═════ Supplied records
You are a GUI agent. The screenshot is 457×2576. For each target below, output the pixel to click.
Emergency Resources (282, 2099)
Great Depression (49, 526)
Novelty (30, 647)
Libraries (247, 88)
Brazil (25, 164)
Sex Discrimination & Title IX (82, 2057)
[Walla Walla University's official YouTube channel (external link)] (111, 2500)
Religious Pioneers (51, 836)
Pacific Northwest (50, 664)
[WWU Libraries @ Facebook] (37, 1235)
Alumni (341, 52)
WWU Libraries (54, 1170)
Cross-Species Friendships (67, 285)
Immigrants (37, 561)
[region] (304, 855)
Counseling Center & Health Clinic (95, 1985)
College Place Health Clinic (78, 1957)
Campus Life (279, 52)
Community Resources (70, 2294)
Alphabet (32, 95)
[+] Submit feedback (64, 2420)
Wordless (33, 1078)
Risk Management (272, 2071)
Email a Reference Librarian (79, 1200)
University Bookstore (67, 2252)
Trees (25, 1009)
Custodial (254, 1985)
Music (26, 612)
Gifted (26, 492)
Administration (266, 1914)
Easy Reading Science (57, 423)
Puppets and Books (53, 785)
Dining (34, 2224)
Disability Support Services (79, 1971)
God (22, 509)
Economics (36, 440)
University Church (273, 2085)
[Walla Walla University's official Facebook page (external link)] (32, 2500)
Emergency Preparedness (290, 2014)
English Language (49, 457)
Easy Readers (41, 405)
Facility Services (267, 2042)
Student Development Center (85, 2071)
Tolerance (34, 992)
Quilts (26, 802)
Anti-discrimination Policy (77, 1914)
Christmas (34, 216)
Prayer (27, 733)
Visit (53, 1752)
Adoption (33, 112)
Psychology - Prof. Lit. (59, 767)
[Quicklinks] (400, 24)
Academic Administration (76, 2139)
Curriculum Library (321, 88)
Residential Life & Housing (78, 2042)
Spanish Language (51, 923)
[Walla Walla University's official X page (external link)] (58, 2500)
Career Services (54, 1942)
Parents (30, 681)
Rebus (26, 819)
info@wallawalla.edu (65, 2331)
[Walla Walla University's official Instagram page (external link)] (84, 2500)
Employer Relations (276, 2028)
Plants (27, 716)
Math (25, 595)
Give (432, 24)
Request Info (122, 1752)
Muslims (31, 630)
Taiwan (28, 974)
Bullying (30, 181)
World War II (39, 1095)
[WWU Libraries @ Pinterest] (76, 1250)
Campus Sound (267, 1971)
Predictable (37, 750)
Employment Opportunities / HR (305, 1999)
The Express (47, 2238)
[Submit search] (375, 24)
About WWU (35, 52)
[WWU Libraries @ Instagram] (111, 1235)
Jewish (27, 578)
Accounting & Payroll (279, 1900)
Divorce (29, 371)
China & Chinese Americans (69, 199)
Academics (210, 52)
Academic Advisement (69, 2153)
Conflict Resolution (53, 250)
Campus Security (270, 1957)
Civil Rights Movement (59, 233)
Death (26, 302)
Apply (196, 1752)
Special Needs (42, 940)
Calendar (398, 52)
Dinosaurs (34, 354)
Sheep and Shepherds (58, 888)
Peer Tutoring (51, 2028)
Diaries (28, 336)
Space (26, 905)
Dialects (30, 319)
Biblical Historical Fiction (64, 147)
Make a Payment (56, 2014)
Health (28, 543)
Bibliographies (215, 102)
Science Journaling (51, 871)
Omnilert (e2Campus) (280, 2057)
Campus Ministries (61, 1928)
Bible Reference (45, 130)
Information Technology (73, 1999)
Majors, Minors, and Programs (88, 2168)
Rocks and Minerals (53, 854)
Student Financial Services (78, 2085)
══════════
Exercise:
Reply with nothing but a number: how many lines of the entries above contain the string "external"?

Expected output:
4